In alcuni casi il lavoro straordinario ha superato anche le duemilaquattrocento ore. Nelle regioni sottoposte a piani di rientro come la Puglia la situazione è perfino più drammatica
Il caso è stato sollevato da ex dipendenti dell’Azienda Ospedaliera Bolognini di Seriate in provincia di Bergamo dopo il rifiuto alla corresponsione economica delle ore di lavoro straordinario da parte della direzione aziendale.
Le procedure di ricorso erano iniziate nel marzo 2009 dopo che per anni i medici avevano prestato servizio presso i reparti di Pediatria e Patologia Neonatale accumulando ore di lavoro straordinario al di là di quanto contrattualmente previsto.

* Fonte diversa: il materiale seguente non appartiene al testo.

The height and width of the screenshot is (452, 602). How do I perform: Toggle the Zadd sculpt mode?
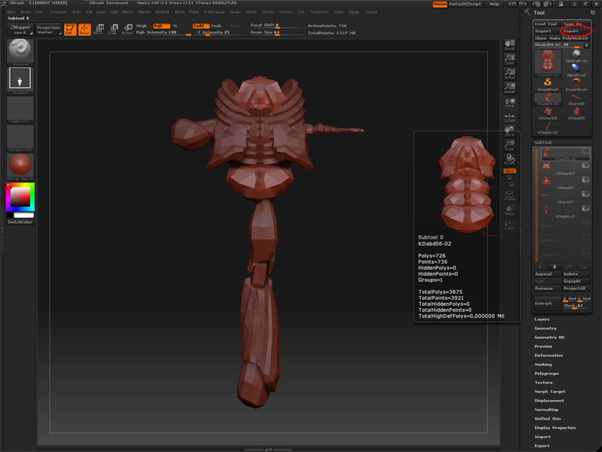(x=199, y=26)
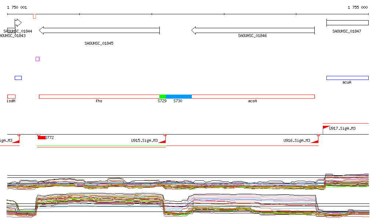Click the 1 755 000 position label
Image resolution: width=376 pixels, height=224 pixels.
coord(357,7)

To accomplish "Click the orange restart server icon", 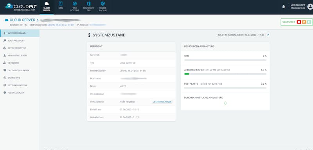I will pos(304,22).
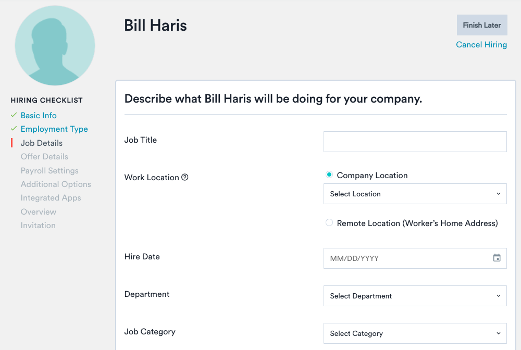The image size is (521, 350).
Task: Click the checkmark next to Employment Type
Action: (14, 129)
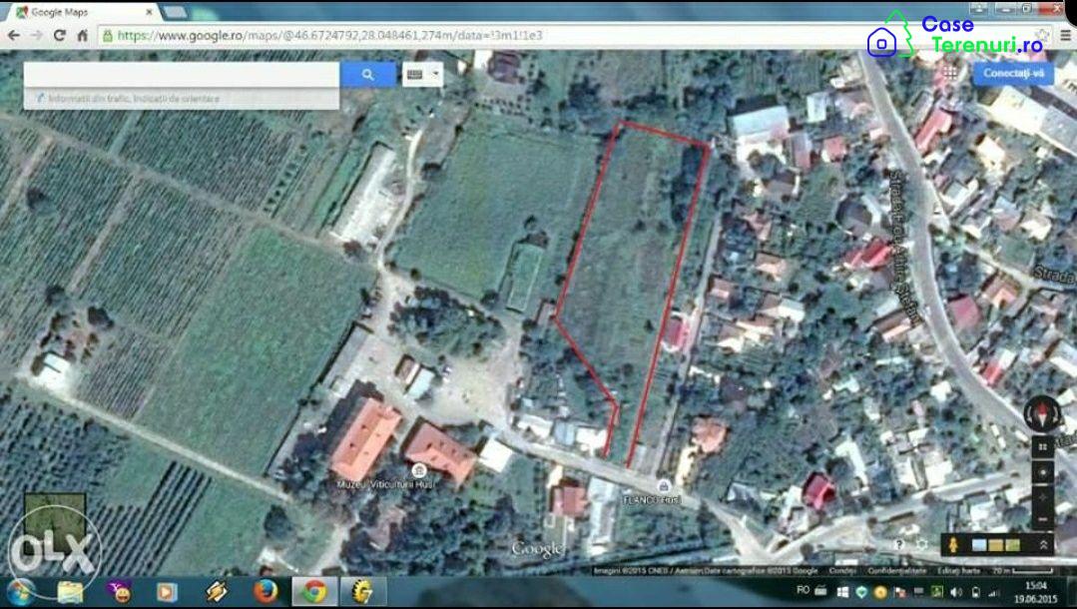Open the on-screen keyboard input tool
1077x609 pixels.
pyautogui.click(x=414, y=74)
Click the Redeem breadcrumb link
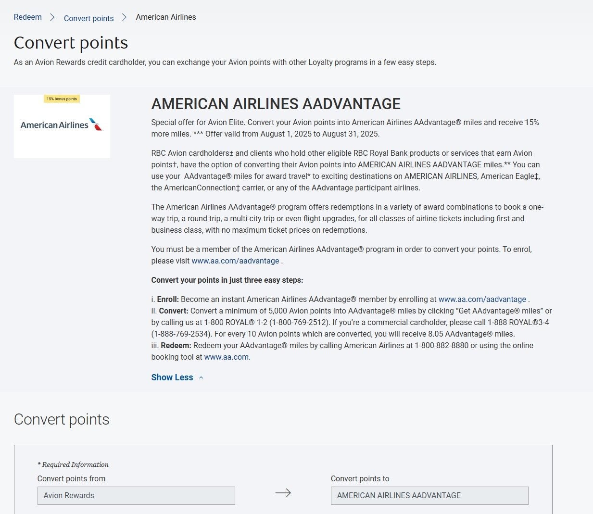The width and height of the screenshot is (593, 514). (27, 17)
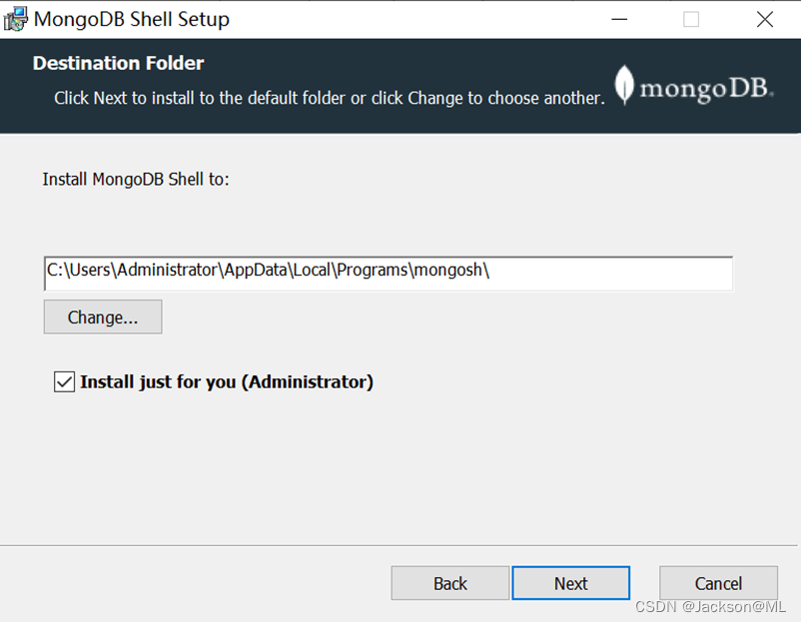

In alcuni casi superando anche le duemilaquattrocento ore di lavoro straordinario ricevendo poi il diniego alla corresponsione economica da parte della direzione aziendale.
Per tali motivi i dipendenti avevano adito il Giudice del Lavoro del Tribunale Civile di Bergamo. In fase di conciliazione l’azienda aveva risposto per iscritto “di non accogliere le pretese dei lavoratori in quanto destituite di ogni e qualsiasi fondamento in fatto e in diritto”.

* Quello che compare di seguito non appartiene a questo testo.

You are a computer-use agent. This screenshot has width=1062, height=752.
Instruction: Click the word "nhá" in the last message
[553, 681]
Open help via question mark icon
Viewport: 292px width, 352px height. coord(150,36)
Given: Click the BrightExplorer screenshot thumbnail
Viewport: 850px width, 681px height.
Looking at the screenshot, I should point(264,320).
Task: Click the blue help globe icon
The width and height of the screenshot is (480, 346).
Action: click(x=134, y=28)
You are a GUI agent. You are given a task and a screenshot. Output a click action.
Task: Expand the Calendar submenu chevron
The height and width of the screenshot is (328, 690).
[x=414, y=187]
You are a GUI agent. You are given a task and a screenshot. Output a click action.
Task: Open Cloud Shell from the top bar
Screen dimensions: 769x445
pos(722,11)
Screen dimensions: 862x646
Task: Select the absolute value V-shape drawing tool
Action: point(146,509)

Il ricorso è partito di conseguenza. Ora, però, è intervenuta la sentenza favorevole di primo.
Nella sentenza si legge “ Lo straordinario effettuato dal dirigente medico per coprire le carenze di organico, e non legato al raggiungimento degli obiettivi concordati è sanzionato con il riconoscimento del compenso orario “
In buona sostanza la eccessiva quantità di ore utilizzate è verosimilmente servita all'azienda per sopperire a carenze di organico e non per raggiungere gli obiettivi concordati con i medici per aumentare qualitativamente i servizi, come il contratto nazionale prescrive.Tuttavia è stato riconosciuto il diritto al pagamento solo delle ore maturate negli ultimi 5 anni di incarico, decadendo dopo tale periodo il diritto alla retribuzione.

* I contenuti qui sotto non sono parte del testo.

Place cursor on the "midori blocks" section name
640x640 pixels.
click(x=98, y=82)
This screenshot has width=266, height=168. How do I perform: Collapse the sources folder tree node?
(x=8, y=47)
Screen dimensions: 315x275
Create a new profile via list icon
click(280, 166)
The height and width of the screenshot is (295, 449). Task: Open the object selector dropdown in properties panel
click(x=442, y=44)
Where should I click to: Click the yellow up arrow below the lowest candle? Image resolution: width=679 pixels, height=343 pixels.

Per tali ragioni, Giovanni D'Agata componente del Dipartimento Tematico Nazionale “Tutela del Consumatore” di Italia dei Valori e fondatore dello “Sportello dei Diritti”mette in luce la situazione insostenibile di molti operatori della sanità italiana che, per garantire l’erogazione delle prestazioni necessarie ai cittadini, sono costretti a lavorare ben oltre l'orario di lavoro contrattuale. Come non mai questa sentenza mette a nudo i veri problemi del Paese proprio mentre si parla di ulteriori tagli alla sanità. Tale politica riduce i servizi e le prestazioni ai cittadini, obbligando i medici ad operare aumentando i rischi clinici. Il caso di Bergamo purtroppo non è isolato. Nelle regioni sottoposte a piani di rientro la situazione è perfino più drammatica”.Anche per questo l’ufficio legale dello “Sportello dei Diritti “suggerisce di aprire i contenziosi tempestivamente.